Once the line with "Task: Click the info icon next to Prompt" is found, write it out along with every line after it, exactly, up to the last line of the entries below. Exclude pictures.

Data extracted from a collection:
● ● ● ● ●
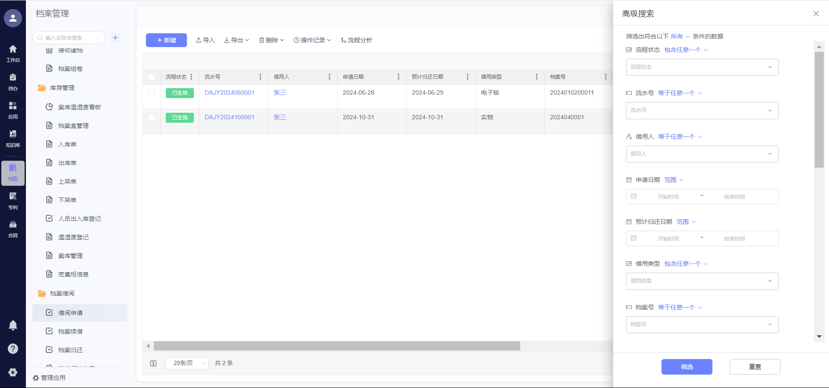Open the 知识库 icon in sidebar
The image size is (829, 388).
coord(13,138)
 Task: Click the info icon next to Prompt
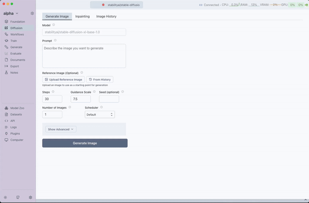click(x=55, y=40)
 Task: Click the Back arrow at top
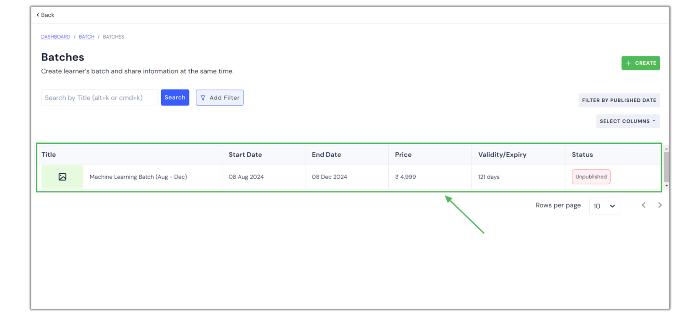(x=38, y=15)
● ● ● ● ●
EXERCISE RESULT:
 Task: Click the info icon next to Prompt
click(x=55, y=40)
 Task: Click the Back arrow at top
(x=38, y=15)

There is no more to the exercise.